Given its widespread use in construction, transportation and power grid infrastructure copper is considered a good barometer of the world economy. With forecasts for the global economy pointing to 4% growth in 2018, demand for the metal should remain robust this year.
But analysts are beginning to caution about too much optimism for industrial metals with Julius Baer analyst Carsten Menke warning about a possible slowdown in China, which consumes some 45% of the world's copper:
“Instead of just focusing on the global growth outlook, which is positive, you should keep an eye on what we call China’s old economy – the property market, the infrastructure segment,” Julius Baer analyst Carsten Menke said. “That’s where we expect a slowdown sometime this year.”
A research note from Capital Economics points out that large-scale speculators in copper futures and options such as hedge funds have become more cautious about the outlook for the bellwether metal.
Net long positions – bets that copper will be more expensive in future – on the Comex market in New York and on the London Metal Exchange have been slashed since the start of the year.
“China’s property sector consumes more copper than the U.S. alone,” he said.Others are more sanguine with investment bank Citigroup saying in a note following the equity rout on Monday that the fundamental outlook across raw materials remains solid:
“Global growth is synchronized, solid and forecast to accelerate, output gaps are closing and risks to inflation are skewed to the upside.
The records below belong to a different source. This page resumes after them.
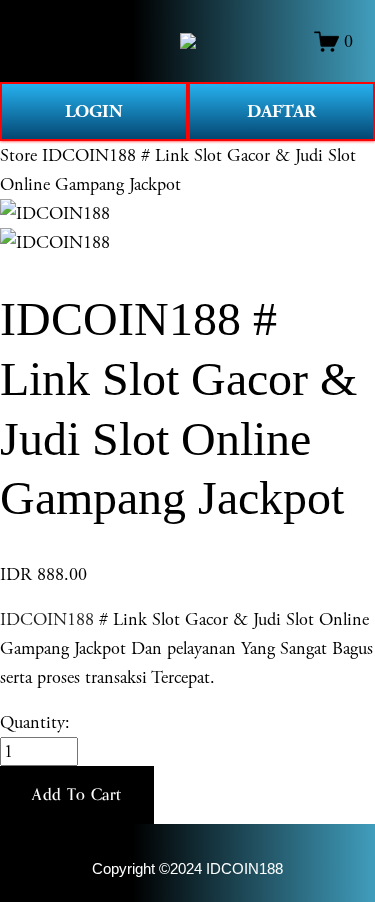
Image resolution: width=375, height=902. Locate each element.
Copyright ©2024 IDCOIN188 (187, 869)
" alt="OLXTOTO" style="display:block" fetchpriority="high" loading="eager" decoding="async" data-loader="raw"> (188, 41)
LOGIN (94, 111)
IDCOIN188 (47, 619)
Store (18, 155)
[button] (77, 795)
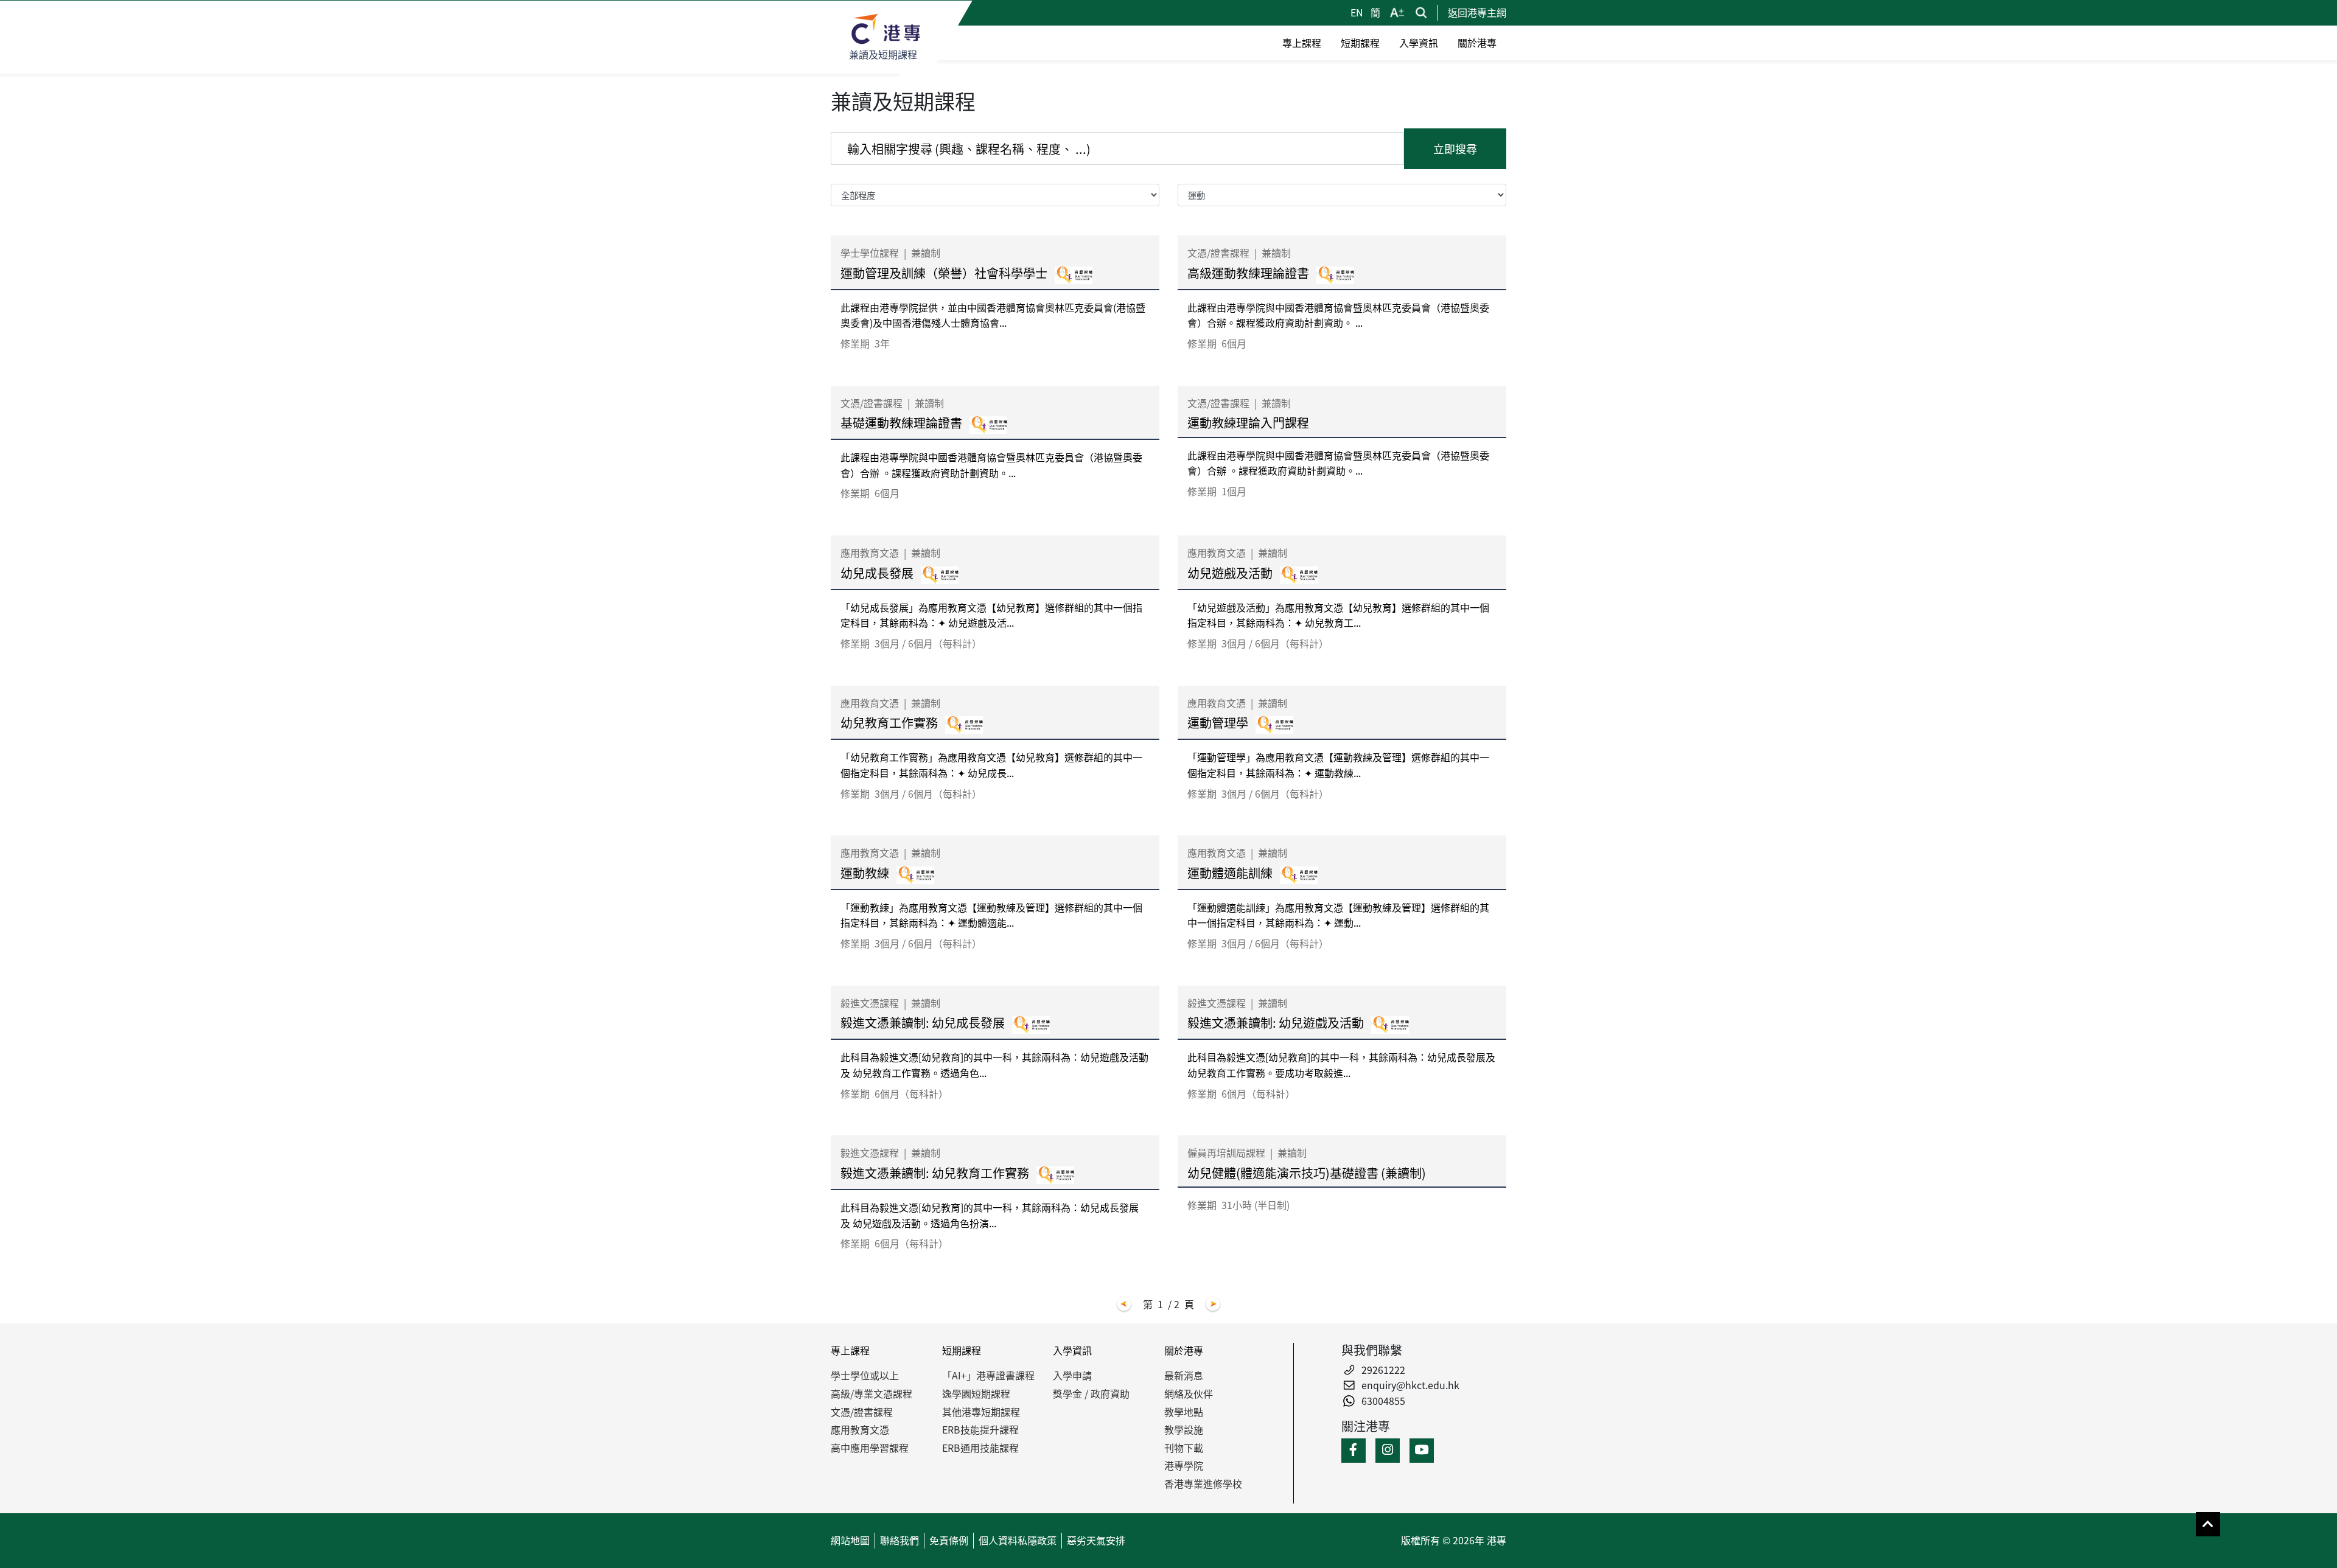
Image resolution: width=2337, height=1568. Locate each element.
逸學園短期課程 (976, 1393)
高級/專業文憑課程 (871, 1393)
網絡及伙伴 (1188, 1393)
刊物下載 (1183, 1447)
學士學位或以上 (865, 1375)
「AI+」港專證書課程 (988, 1375)
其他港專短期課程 (981, 1411)
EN (1358, 12)
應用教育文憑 (860, 1429)
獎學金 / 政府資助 (1091, 1393)
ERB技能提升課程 (980, 1429)
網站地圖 (850, 1540)
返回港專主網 (1477, 12)
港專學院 (1183, 1465)
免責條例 (948, 1540)
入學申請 (1072, 1375)
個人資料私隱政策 (1018, 1540)
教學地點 (1183, 1411)
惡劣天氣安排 (1096, 1540)
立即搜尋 (1455, 148)
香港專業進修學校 (1203, 1483)
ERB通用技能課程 (980, 1447)
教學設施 (1183, 1429)
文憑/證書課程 (862, 1411)
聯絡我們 (899, 1540)
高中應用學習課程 (870, 1447)
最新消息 (1183, 1375)
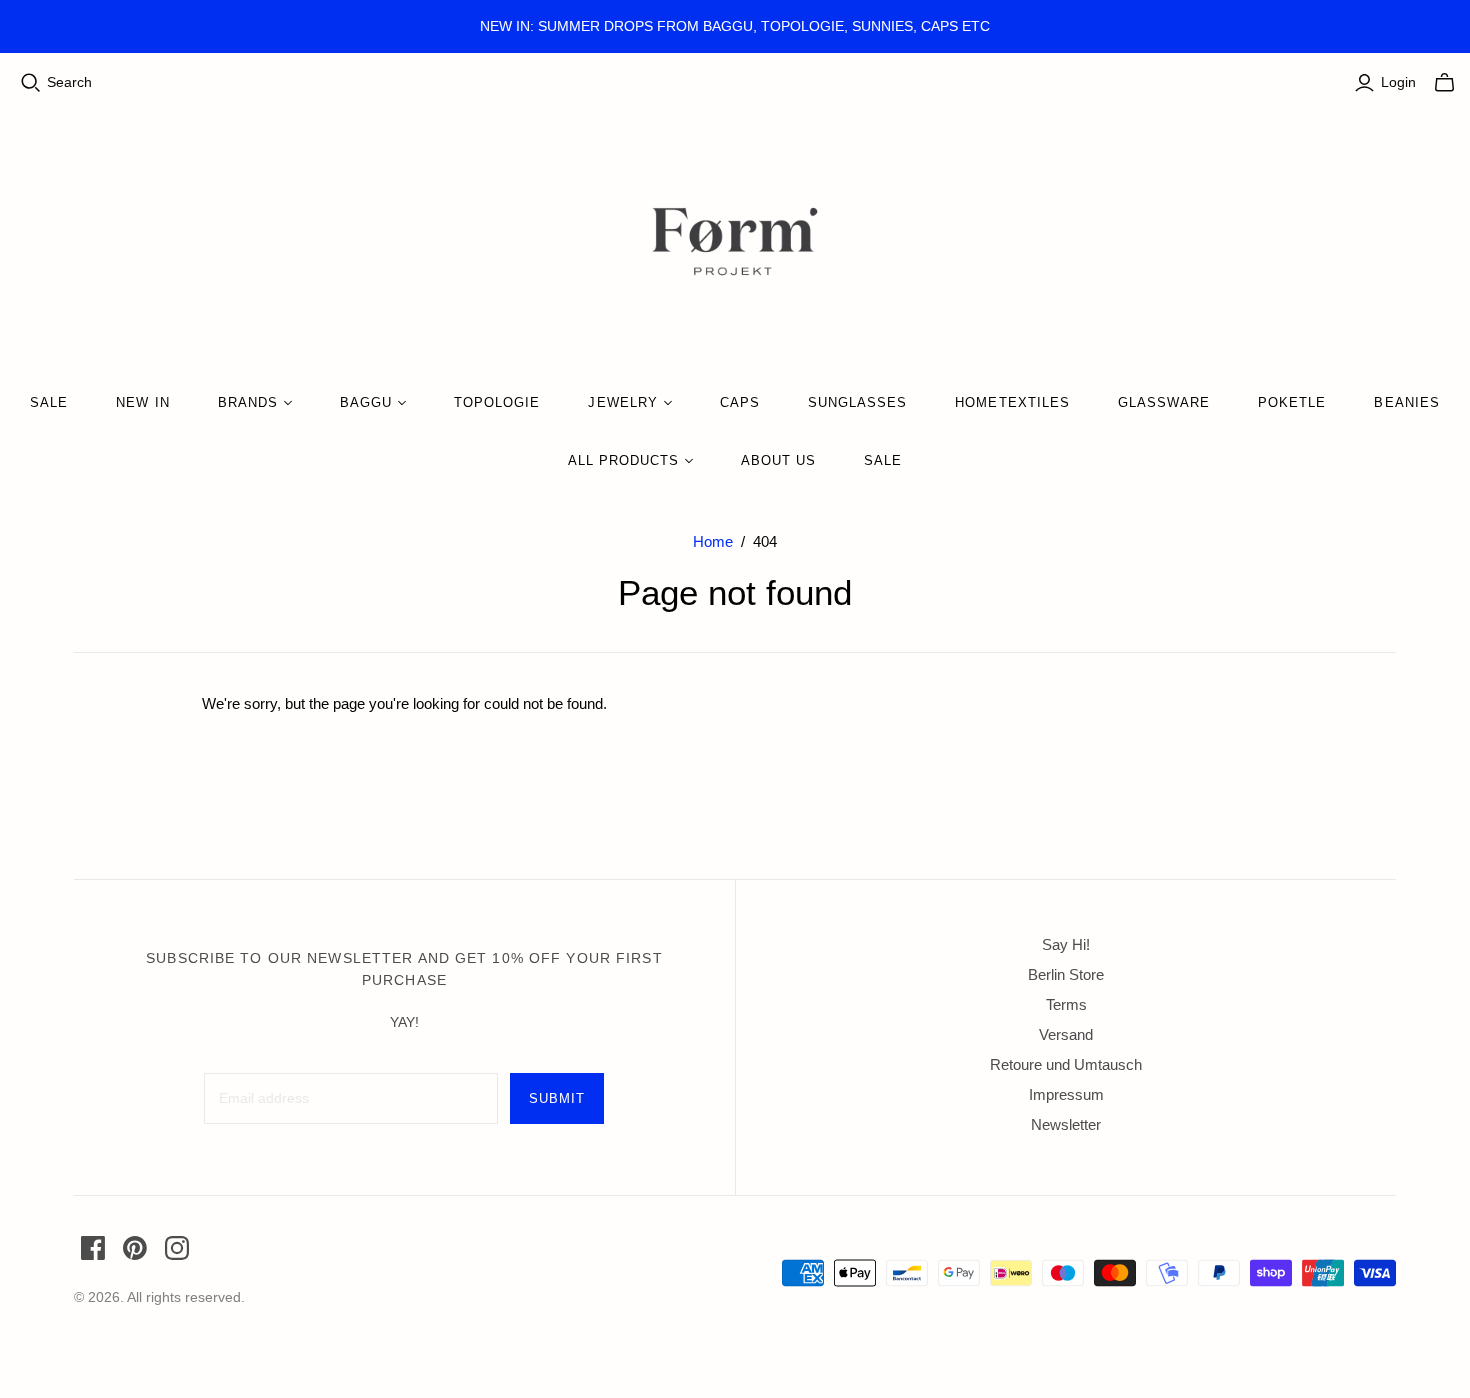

The recent selloff in rates and equities, and spike in volatility, presents an opportunity to rotate into industrial metals.”
Other industrial metals were also punished on Monday with lead tumbling 4.4% to $2,507 a tonne on the LME, the lowest this year. Last week, the battery metal hit its highest since July 2011 at $2,885.
Zinc retreated further from decade highs hit in January to trade at $3,380 a tonne. Nickel lost 1.6% to $13,175 a tonne.